* About this task:
In two sentences, summarize the interview below with Roberto Feo about his new post at Goldsmiths.

* Supplied passage:
------------------------------

Roberto Feo of El Ultimo Grito has been appointed Professor of Design here at Goldsmiths, starting this academic year. On this happy occasion for all of us at Goldsmiths Design, we have prepared for you an interview with Roberto on his work and his new job:
What will you be doing at Goldsmiths as a Professor of Design?
My position is not really about teaching- I will help with teaching on the programmes, but mainly I will be generating a new design research group. It will be inclusive of staff and graduates, and it will offer possibilities of collaboration. Its focus will be similar to my interests in design and to the interests of the Design department at Goldsmiths: an experimental approach to design, and focusing not just on the end product, but on the meta-structure of design that goes behind that. We imagine the product in the vertex of a pyramid- I’m more interested in the system behind the final outcome, rather than just the final outcome as such. So I think that will be the purpose: how the object influences the pyramid and how changing the pyramid means that we also have a different outcome at the end.
I understand that you didn’t start out studying design yourself; what do you think is the role of design education in forming a designer?
I think design education gives you a focus into what design is. In reality, the design principles are present in many other activities, in terms of how you have to creatively plan and in order to materialise knowledge. We all share the same kind of process, design makes it more apparent, makes you more aware that this is what you’re doing. That’s why, for us ,it is interesting ,having a different background, because certain things are coming through your work in unexpected ways, so it gives you more material to play. But at the same time, education nowadays is not so much about teaching you how to be a designer, but about expanding the idea of what design is. I think that education really investigates design, and both the educators and the students collaborate in the function of the designer as a tutor or a professor in university. It’s not about teaching someone how to be what I am, I have to try teaching them what I don’t know yet. It’s a tricky thing, it requires a design approach to education and being experimental, trying to foresee what are these areas and trying to help students arrive to places you don’t know yet. That’s how you advance what design is.
What is design, then?
To me, design is everything. Right now, I define design as all the processes that we use as humans to materialise ideas. “Materialise” can mean from making physical objects to language , so you start to consider many different things as possible areas to apply design. When you consider them as design, you interpret them and use them in a very different way than when you think of them as history, or language, or medicine. It’s a different approach, but I think it’s an interesting one.

------------------------------

* Provided records:

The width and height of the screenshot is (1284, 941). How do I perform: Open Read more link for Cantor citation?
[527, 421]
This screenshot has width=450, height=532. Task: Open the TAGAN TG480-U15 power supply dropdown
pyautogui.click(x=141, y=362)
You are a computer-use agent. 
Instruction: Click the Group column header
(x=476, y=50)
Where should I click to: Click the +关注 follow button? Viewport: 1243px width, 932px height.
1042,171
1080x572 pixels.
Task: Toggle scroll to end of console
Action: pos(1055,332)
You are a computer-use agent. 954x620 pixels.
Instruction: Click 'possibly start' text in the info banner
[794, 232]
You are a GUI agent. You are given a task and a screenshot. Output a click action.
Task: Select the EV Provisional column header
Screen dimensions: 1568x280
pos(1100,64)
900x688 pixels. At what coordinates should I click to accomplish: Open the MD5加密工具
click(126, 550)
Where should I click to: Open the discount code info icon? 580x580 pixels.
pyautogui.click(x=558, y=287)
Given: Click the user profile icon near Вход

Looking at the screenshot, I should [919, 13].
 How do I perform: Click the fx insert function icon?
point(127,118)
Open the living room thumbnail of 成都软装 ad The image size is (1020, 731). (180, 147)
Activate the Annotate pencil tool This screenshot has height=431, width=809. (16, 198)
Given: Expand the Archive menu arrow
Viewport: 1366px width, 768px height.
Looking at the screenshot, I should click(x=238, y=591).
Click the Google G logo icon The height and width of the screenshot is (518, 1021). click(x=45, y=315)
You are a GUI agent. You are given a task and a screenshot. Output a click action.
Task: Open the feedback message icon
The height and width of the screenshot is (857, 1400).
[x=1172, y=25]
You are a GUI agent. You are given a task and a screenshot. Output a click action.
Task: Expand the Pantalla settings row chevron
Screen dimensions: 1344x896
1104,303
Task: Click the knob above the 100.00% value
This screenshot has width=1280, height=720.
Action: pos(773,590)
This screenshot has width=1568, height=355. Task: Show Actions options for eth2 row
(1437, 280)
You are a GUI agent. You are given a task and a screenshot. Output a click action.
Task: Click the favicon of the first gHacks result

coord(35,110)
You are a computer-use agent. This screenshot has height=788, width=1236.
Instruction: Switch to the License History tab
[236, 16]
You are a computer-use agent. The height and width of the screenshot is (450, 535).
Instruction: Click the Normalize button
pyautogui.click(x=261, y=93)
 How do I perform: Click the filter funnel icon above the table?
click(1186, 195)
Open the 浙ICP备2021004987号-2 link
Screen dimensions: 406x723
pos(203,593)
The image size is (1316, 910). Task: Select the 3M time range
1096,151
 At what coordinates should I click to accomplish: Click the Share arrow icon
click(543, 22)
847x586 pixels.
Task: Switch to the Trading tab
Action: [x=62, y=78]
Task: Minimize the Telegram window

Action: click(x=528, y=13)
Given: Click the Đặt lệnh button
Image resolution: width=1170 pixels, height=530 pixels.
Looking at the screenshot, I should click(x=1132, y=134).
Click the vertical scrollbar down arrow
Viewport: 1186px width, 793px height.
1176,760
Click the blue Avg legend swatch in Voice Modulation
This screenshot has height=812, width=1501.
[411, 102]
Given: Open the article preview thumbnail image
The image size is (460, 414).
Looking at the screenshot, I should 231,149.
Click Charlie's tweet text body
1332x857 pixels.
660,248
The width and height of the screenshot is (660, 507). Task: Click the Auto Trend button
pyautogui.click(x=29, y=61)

------------------------------

* Your solution:
Roberto Feo of El Ultimo Grito, newly appointed Professor of Design at Goldsmiths, says he will help with teaching but will mainly build a new design research group focused on an experimental approach and on the system behind a final product rather than the product alone. He sees design education as expanding the idea of what design is, not as teaching someone how to be a designer, and he defines design as all the processes humans use to materialize ideas.